Il nous montre que la Révélation se reçoit dans la simplicité du quotidien, personnifiée par cette jeune servante. Il nous invite à l’accueillir à notre tour, l’esprit ouvert et disponible : c’est cette disponibilité et cette ouverture que symbolise le récipient vide tourné vers nous sur la table.
Ce tableau montre aussi le changement de temps. La scène représentée en petit, en haut, c’est le passé de la vie terrestre de Jésus et des premiers disciples, tandis qu’au premier plan, c’est le temps présent, le nôtre, celui de l’intériorité et de la mémoire.

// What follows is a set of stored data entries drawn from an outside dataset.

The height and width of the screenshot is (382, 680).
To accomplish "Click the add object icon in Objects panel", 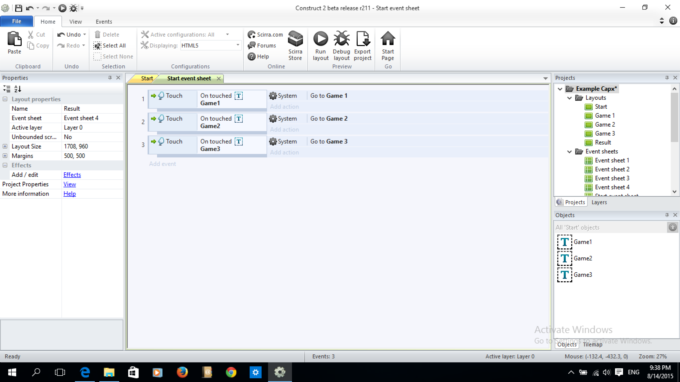I will click(672, 227).
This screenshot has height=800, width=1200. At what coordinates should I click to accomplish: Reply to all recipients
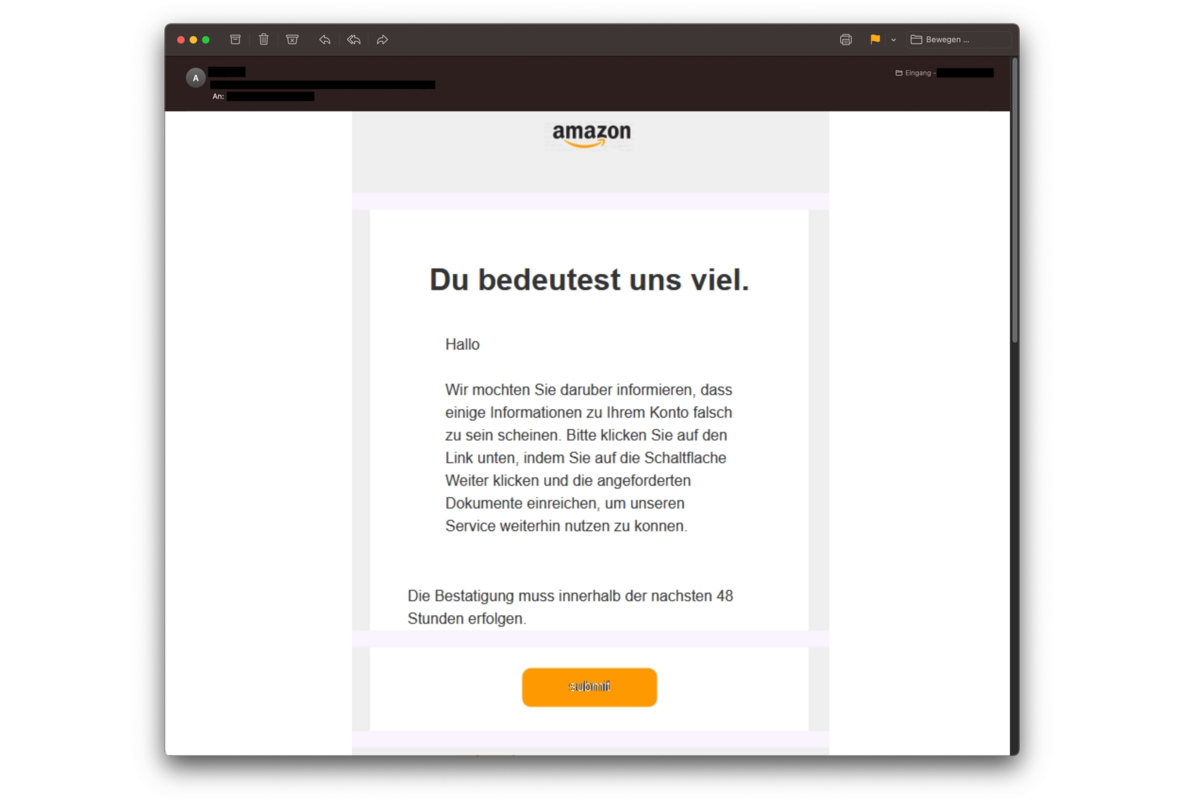(353, 40)
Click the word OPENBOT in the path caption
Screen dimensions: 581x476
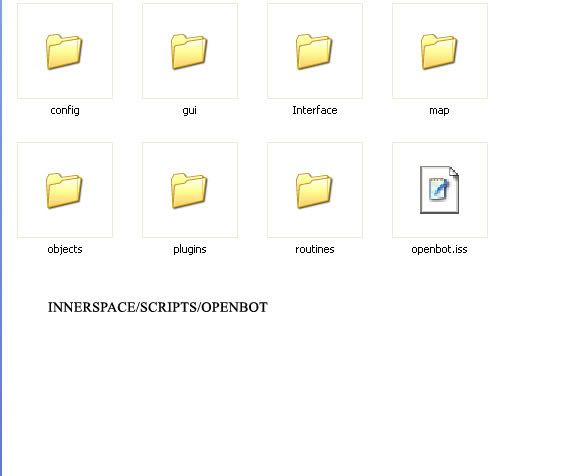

Nous devinons aussi dans cette cuisine la présence du pain et du vin : le vin est contenu dans la cruche que tient la servante et le pain est enveloppé dans le linge blanc qui dépasse du panier suspendu. Le peintre évoque ainsi les éléments de la Sainte cène, instituée par Jésus pour le temps de son absence, celui de l’attente et de l’espérance.